Evolving Approaches to Antithrombotics in Stroke Prevention and Treatment

Vijayakumar Javalkar, MD, MCh; Okkes Kuybu, MD; Abdallah Amireh, MD; Roger E. Kelley, MD


South Med J. 2020;113(11):585-592. 

In This Article

Embolic Stroke of Undetermined Source (ESUS)

There are no clear guidelines for the management of ESUS or cryptogenic stroke. Rivaroxaban was studied for stroke prevention after an initial ESUS (NAVIGATE-ESUS, New Approach Rivaroxaban Inhibition of Factor Xa in a Global Trial vs. ASA to Prevent Embolism in Embolic Stroke of Undetermined Source).[24] Rivaroxaban at 15 mg/day was compared with aspirin at 100 mg/day, with a median follow-up of 11 months. The excluded factors were >50% stenosis of the extracranial vessels or >50% stenosis of the intracranial vessels, as well as patients younger than 49 years old. Patients in the 50- to 59-year age range were required to have at least 1 additional vascular risk factor for stroke. The primary efficacy outcome was the first recurrent stroke, and the primary safety outcome was major bleeding. There was no significant difference in the primary outcome between rivaroxaban, at an annualized rate of 5.1%, versus aspirin, at an annualized rate of 4.8% (P = 0.52, 95% CI 0.87–1.33).
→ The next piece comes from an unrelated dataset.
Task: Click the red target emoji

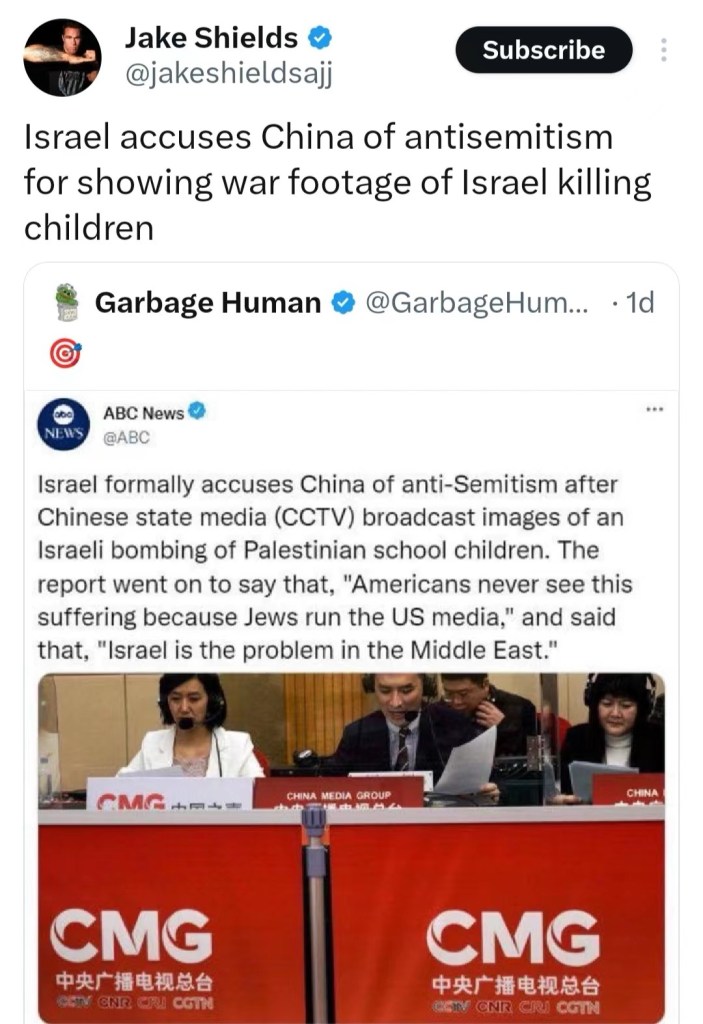Action: (x=65, y=354)

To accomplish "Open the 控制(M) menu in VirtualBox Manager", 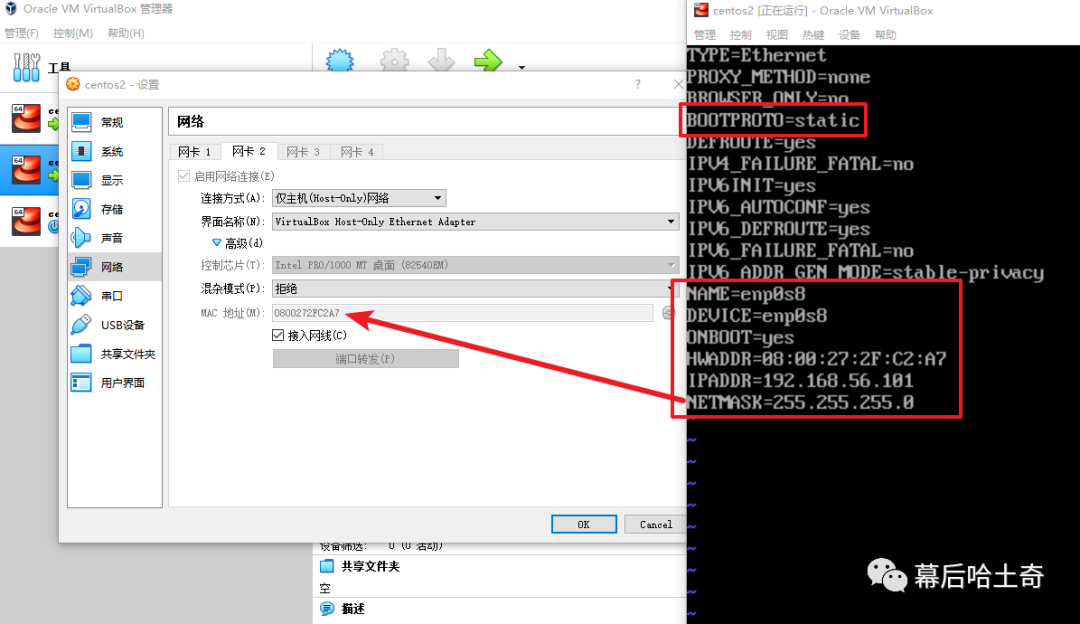I will (72, 33).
In addition, rivaroxaban was associated with a higher risk of bleeding, which led to the trial being stopped early.

In the RE-SPECT ESUS (Dabigatran Etexilate for Secondary Stroke Prevention in Patients With Embolic Stroke of Undetermined Source) trial, Diener et al[25] looked at dabigatran for ESUS at 150 mg or 110 mg twice per day compared with aspirin at 100 mg/day. The primary outcome was recurrent stroke, with the primary safety outcome being major bleeding. At a median follow-up of 19 months, the rate of recurrent stroke was 4.1%/year in the dabigatran group compared with 4.8%/year in the aspirin group. Major bleeding occurred at 1.7%/year with dabigatran, compared with 1.4%/year with aspirin. Nonmajor bleeding also was higher with dabigatran, at 1.6% compared with 0.9%/year.
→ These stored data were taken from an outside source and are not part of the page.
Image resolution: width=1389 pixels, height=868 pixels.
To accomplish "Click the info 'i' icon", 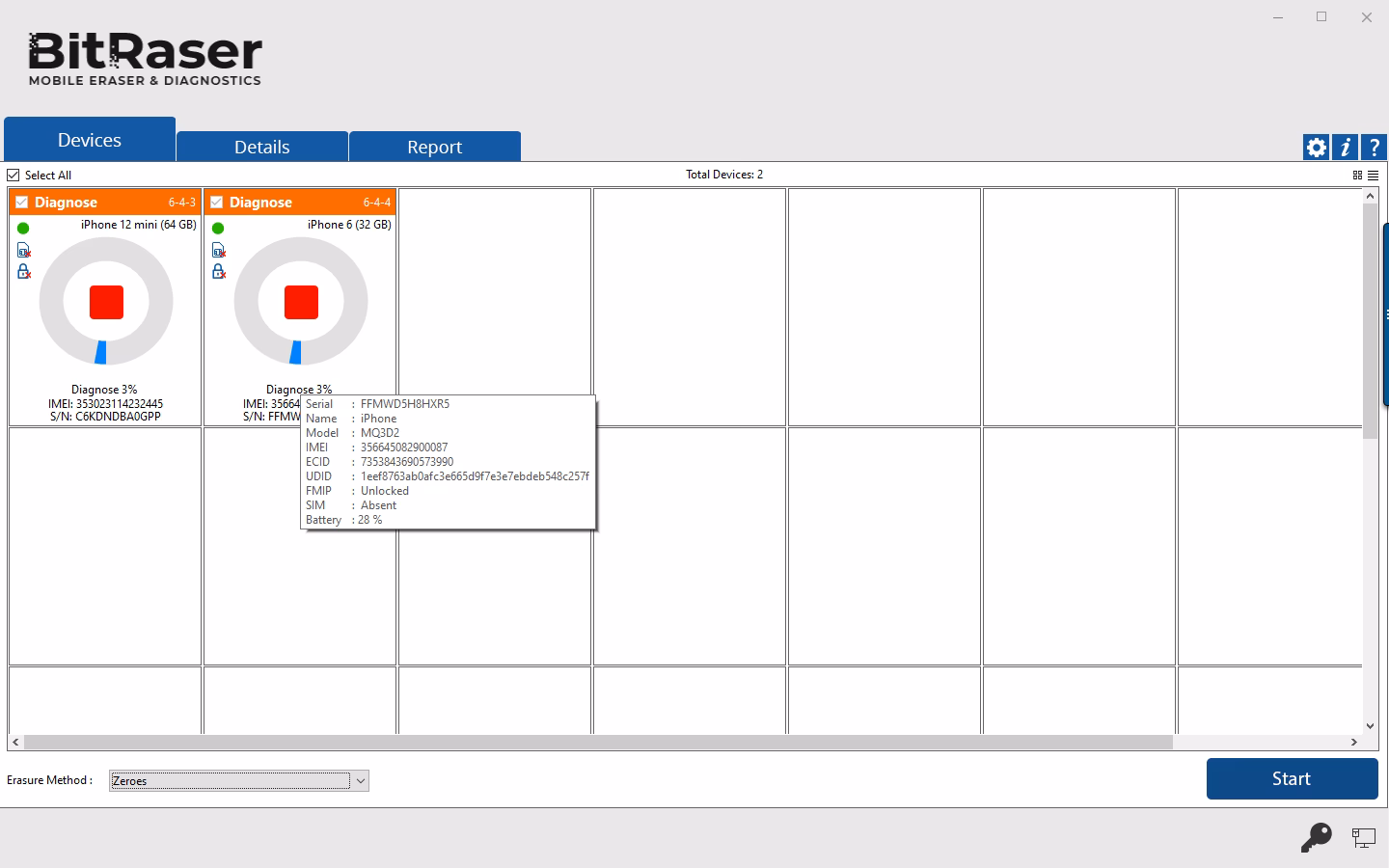I will click(x=1345, y=147).

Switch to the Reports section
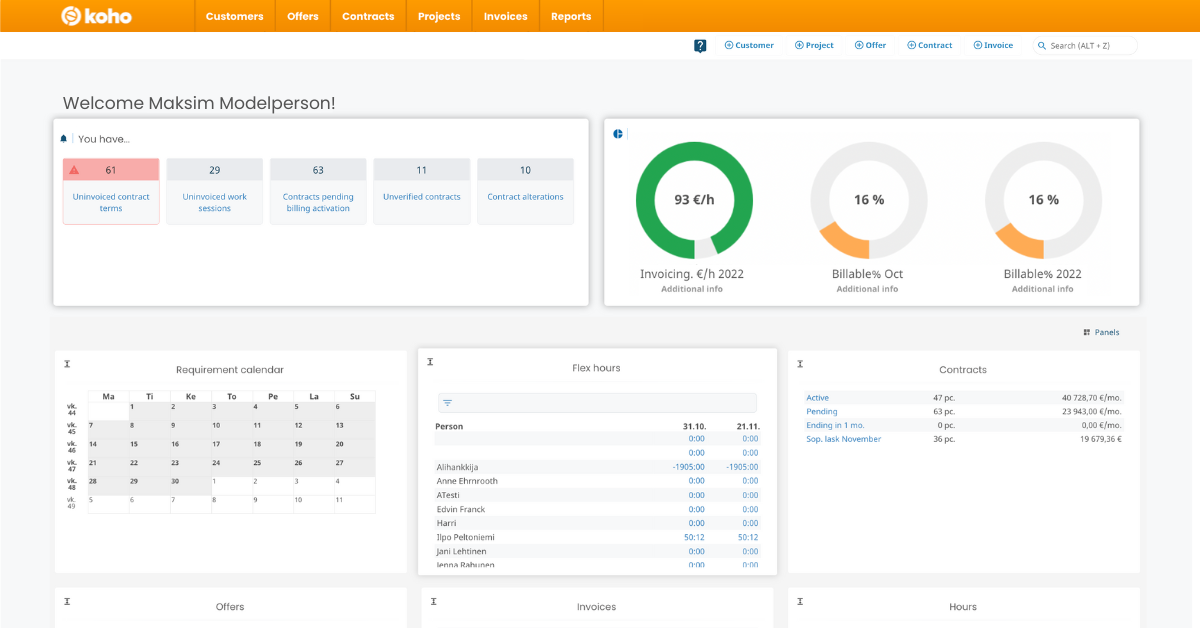571,15
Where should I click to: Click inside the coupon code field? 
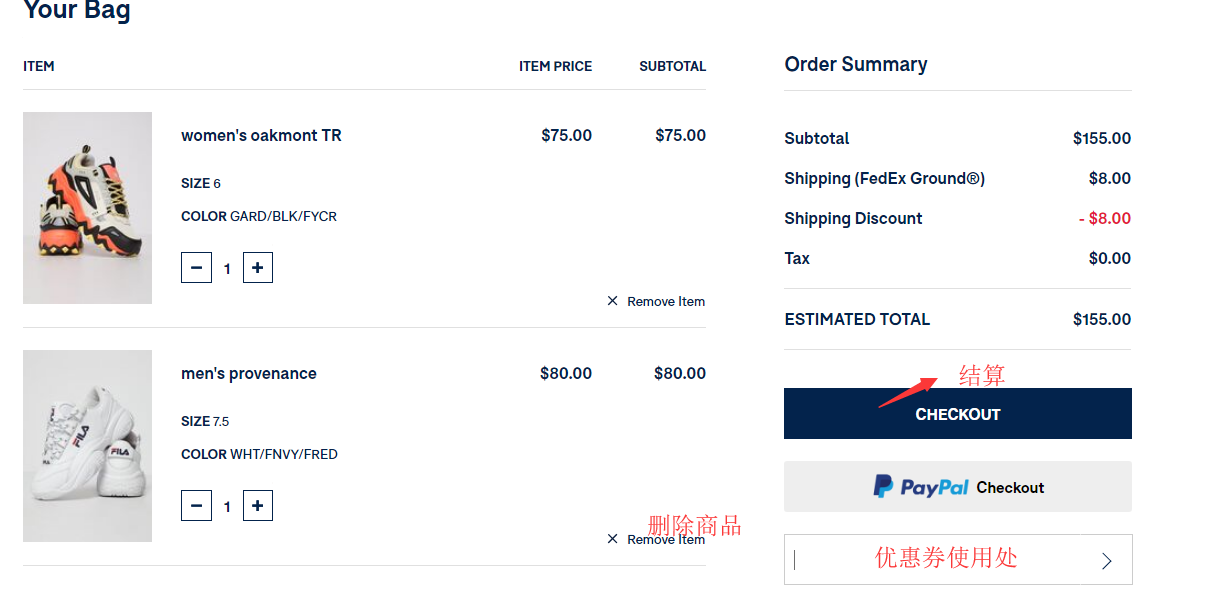pos(940,559)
In summary, the identification of presumptive ESUS on clinical criteria has not translated into a clinically significant benefit with the empiric use of anticoagulant therapy, at least to date. This may indicate the need for refinement of this mechanistic but presumptive approach with further studies. Alternatively, we may need to conclude that the potential benefits are not outweighed by the risks.